Haley also claimed that Democrats and the Biden campaign are planting questions at her events. “Biden and the Democrats keep sending Democrat plants to do things like this, to get the media to react,” Haley said, according to NH Journal. “We know when they’re there. We know what they’re doing.”
Speaking about the voter who asked her about the Civil War, Haley added: “It was definitely a Democrat plant. That’s why I said, ‘What does it mean to you?’ And if you notice, he didn’t answer anything. The same reason he didn’t tell the reporters what his name was.”
On Wednesday, Haley did ask the unnamed man what he believed the cause of the Civil War was, to which he answered: “I’m not running for president.” He later said: “In 2023, it’s astonishing to me that you would answer that question without mentioning the word ‘slavery.’”

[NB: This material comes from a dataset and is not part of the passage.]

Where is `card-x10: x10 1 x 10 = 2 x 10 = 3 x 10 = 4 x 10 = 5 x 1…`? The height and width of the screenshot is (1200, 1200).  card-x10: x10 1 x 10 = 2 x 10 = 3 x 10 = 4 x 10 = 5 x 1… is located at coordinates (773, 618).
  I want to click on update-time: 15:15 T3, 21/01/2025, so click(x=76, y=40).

According to NH Journal, the man later told reporters he’d asked the question to see if her views had changed since she discussed the Civil War while running for South Carolina governor in 2010. In an interview at the time with southern heritage activist organization Palmetto Patriots, Haley characterized the conflict as being about “tradition versus change,” elaborating that the “change” concerned “individual rights and liberty of people.”
Haley’s failure to mention slavery on Wednesday quickly drew condemnation from across the political spectrum. Sharing a video of Haley’s answer, President Joe Biden wrote on X: “It was about slavery.”
The campaign of Florida Gov. Ron DeSantis shared the clip along with the comment “Yikes,” while another of Haley’s GOP nomination rivals, Vivek Ramaswamy, wrote: “I think she mistook him for a Super PAC donor.”